### Work order:
Please restate every record below word for word.

### Collected data entries:
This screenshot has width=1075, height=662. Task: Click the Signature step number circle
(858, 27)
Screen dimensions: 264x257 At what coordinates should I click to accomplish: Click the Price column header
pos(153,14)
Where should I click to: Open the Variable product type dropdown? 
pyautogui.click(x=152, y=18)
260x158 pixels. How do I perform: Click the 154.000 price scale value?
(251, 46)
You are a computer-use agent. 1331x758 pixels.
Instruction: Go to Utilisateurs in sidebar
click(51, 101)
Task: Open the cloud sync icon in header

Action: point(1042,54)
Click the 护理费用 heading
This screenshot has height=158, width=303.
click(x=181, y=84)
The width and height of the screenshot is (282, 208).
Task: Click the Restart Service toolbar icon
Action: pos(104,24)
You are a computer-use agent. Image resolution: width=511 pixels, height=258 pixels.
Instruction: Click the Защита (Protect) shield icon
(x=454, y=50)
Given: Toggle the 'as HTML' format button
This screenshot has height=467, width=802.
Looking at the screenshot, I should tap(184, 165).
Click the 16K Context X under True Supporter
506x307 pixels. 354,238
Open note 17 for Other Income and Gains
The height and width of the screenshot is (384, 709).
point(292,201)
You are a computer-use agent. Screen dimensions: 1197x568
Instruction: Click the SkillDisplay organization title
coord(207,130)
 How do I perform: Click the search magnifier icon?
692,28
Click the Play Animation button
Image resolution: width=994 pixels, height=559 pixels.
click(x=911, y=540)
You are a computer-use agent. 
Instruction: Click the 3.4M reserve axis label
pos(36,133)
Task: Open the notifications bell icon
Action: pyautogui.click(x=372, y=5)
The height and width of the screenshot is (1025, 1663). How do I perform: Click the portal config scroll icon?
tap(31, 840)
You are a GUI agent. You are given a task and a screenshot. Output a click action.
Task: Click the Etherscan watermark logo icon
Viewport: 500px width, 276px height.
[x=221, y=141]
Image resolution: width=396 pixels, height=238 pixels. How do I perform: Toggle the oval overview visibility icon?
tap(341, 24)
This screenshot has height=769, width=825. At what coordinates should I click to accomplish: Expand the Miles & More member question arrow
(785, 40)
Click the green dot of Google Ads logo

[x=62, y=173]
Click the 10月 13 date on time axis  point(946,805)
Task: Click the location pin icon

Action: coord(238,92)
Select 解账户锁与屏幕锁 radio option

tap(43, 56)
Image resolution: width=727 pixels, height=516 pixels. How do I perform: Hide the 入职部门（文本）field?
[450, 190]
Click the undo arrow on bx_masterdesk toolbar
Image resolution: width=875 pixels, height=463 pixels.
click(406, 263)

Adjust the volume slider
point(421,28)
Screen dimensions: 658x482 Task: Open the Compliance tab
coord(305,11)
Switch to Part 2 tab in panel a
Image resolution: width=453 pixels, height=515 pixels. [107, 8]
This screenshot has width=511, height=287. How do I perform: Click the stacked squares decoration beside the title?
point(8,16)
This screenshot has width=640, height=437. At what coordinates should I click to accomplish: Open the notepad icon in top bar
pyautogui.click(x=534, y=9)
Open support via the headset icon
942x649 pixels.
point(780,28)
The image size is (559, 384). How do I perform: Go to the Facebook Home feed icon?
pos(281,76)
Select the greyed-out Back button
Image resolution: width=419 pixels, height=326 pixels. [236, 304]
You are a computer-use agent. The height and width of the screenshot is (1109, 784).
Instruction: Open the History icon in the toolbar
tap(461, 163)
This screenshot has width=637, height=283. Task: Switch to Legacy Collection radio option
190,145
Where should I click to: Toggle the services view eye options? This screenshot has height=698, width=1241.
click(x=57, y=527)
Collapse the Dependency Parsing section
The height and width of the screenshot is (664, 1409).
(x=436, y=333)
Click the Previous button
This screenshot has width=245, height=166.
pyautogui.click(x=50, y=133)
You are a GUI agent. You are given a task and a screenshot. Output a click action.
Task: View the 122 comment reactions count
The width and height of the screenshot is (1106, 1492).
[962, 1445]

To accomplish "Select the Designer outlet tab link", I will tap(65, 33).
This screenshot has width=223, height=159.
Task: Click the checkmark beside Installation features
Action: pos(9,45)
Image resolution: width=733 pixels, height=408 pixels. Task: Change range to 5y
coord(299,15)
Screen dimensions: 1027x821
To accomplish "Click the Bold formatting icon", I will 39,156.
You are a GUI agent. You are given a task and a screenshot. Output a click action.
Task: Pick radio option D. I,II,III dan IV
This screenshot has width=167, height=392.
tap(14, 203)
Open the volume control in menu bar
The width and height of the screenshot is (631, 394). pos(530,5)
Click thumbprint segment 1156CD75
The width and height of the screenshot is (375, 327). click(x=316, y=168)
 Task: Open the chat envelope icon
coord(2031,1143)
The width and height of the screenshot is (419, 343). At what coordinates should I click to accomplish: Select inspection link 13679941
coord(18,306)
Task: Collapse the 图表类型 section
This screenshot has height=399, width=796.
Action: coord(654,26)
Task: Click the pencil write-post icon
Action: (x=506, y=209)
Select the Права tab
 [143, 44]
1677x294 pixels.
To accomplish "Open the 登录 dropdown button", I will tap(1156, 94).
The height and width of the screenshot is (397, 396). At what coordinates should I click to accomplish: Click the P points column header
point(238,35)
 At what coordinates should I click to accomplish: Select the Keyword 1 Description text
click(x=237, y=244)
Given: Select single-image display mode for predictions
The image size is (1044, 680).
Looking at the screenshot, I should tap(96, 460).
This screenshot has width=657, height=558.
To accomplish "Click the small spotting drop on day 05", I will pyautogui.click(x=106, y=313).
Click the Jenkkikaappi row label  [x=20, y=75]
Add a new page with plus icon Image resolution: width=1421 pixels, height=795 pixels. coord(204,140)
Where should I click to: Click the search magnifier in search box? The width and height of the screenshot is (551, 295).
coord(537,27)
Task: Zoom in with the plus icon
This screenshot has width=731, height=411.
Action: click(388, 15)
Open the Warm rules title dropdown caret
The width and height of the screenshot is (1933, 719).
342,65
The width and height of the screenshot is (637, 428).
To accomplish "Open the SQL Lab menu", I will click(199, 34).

### Solution:
This screenshot has width=1075, height=662. Task: Click the Signature step number circle
(858, 27)
Screen dimensions: 264x257 At what coordinates should I click to accomplish: Click the Price column header
pos(153,14)
Where should I click to: Open the Variable product type dropdown? 
pyautogui.click(x=152, y=18)
260x158 pixels. How do I perform: Click the 154.000 price scale value?
(251, 46)
You are a computer-use agent. 1331x758 pixels.
Instruction: Go to Utilisateurs in sidebar
click(51, 101)
Task: Open the cloud sync icon in header

Action: point(1042,54)
Click the 护理费用 heading
This screenshot has height=158, width=303.
click(x=181, y=84)
The width and height of the screenshot is (282, 208).
Task: Click the Restart Service toolbar icon
Action: pos(104,24)
You are a computer-use agent. Image resolution: width=511 pixels, height=258 pixels.
Instruction: Click the Защита (Protect) shield icon
(x=454, y=50)
Given: Toggle the 'as HTML' format button
This screenshot has height=467, width=802.
Looking at the screenshot, I should tap(184, 165).
Click the 16K Context X under True Supporter
506x307 pixels. 354,238
Open note 17 for Other Income and Gains
The height and width of the screenshot is (384, 709).
point(292,201)
You are a computer-use agent. Screen dimensions: 1197x568
Instruction: Click the SkillDisplay organization title
coord(207,130)
 How do I perform: Click the search magnifier icon?
692,28
Click the Play Animation button
Image resolution: width=994 pixels, height=559 pixels.
click(x=911, y=540)
You are a computer-use agent. 
Instruction: Click the 3.4M reserve axis label
pos(36,133)
Task: Open the notifications bell icon
Action: pyautogui.click(x=372, y=5)
The height and width of the screenshot is (1025, 1663). How do I perform: Click the portal config scroll icon?
tap(31, 840)
You are a GUI agent. You are given a task and a screenshot. Output a click action.
Task: Click the Etherscan watermark logo icon
Viewport: 500px width, 276px height.
[x=221, y=141]
Image resolution: width=396 pixels, height=238 pixels. How do I perform: Toggle the oval overview visibility icon?
tap(341, 24)
This screenshot has height=769, width=825. At what coordinates should I click to accomplish: Expand the Miles & More member question arrow
(785, 40)
Click the green dot of Google Ads logo

[x=62, y=173]
Click the 10月 13 date on time axis  point(946,805)
Task: Click the location pin icon

Action: coord(238,92)
Select 解账户锁与屏幕锁 radio option

tap(43, 56)
Image resolution: width=727 pixels, height=516 pixels. How do I perform: Hide the 入职部门（文本）field?
[450, 190]
Click the undo arrow on bx_masterdesk toolbar
Image resolution: width=875 pixels, height=463 pixels.
click(406, 263)

Adjust the volume slider
point(421,28)
Screen dimensions: 658x482 Task: Open the Compliance tab
coord(305,11)
Switch to Part 2 tab in panel a
Image resolution: width=453 pixels, height=515 pixels. [107, 8]
This screenshot has width=511, height=287. How do I perform: Click the stacked squares decoration beside the title?
point(8,16)
This screenshot has width=640, height=437. At what coordinates should I click to accomplish: Open the notepad icon in top bar
pyautogui.click(x=534, y=9)
Open support via the headset icon
942x649 pixels.
point(780,28)
The image size is (559, 384). How do I perform: Go to the Facebook Home feed icon?
pos(281,76)
Select the greyed-out Back button
Image resolution: width=419 pixels, height=326 pixels. [236, 304]
You are a computer-use agent. The height and width of the screenshot is (1109, 784).
Instruction: Open the History icon in the toolbar
tap(461, 163)
This screenshot has width=637, height=283. Task: Switch to Legacy Collection radio option
190,145
Where should I click to: Toggle the services view eye options? This screenshot has height=698, width=1241.
click(x=57, y=527)
Collapse the Dependency Parsing section
The height and width of the screenshot is (664, 1409).
(x=436, y=333)
Click the Previous button
This screenshot has width=245, height=166.
pyautogui.click(x=50, y=133)
You are a GUI agent. You are given a task and a screenshot. Output a click action.
Task: View the 122 comment reactions count
The width and height of the screenshot is (1106, 1492).
[962, 1445]

To accomplish "Select the Designer outlet tab link", I will tap(65, 33).
This screenshot has width=223, height=159.
Task: Click the checkmark beside Installation features
Action: pos(9,45)
Image resolution: width=733 pixels, height=408 pixels. Task: Change range to 5y
coord(299,15)
Screen dimensions: 1027x821
To accomplish "Click the Bold formatting icon", I will 39,156.
You are a GUI agent. You are given a task and a screenshot. Output a click action.
Task: Pick radio option D. I,II,III dan IV
This screenshot has width=167, height=392.
tap(14, 203)
Open the volume control in menu bar
The width and height of the screenshot is (631, 394). pos(530,5)
Click thumbprint segment 1156CD75
The width and height of the screenshot is (375, 327). click(x=316, y=168)
 Task: Open the chat envelope icon
coord(2031,1143)
The width and height of the screenshot is (419, 343). At what coordinates should I click to accomplish: Select inspection link 13679941
coord(18,306)
Task: Collapse the 图表类型 section
This screenshot has height=399, width=796.
Action: coord(654,26)
Task: Click the pencil write-post icon
Action: (x=506, y=209)
Select the Права tab
 [143, 44]
1677x294 pixels.
To accomplish "Open the 登录 dropdown button", I will tap(1156, 94).
The height and width of the screenshot is (397, 396). At what coordinates should I click to accomplish: Click the P points column header
point(238,35)
 At what coordinates should I click to accomplish: Select the Keyword 1 Description text
click(x=237, y=244)
Given: Select single-image display mode for predictions
The image size is (1044, 680).
Looking at the screenshot, I should tap(96, 460).
This screenshot has width=657, height=558.
To accomplish "Click the small spotting drop on day 05", I will pyautogui.click(x=106, y=313).
Click the Jenkkikaappi row label  [x=20, y=75]
Add a new page with plus icon Image resolution: width=1421 pixels, height=795 pixels. coord(204,140)
Where should I click to: Click the search magnifier in search box? The width and height of the screenshot is (551, 295).
coord(537,27)
Task: Zoom in with the plus icon
This screenshot has width=731, height=411.
Action: click(388, 15)
Open the Warm rules title dropdown caret
The width and height of the screenshot is (1933, 719).
342,65
The width and height of the screenshot is (637, 428).
To accomplish "Open the SQL Lab menu", I will click(199, 34).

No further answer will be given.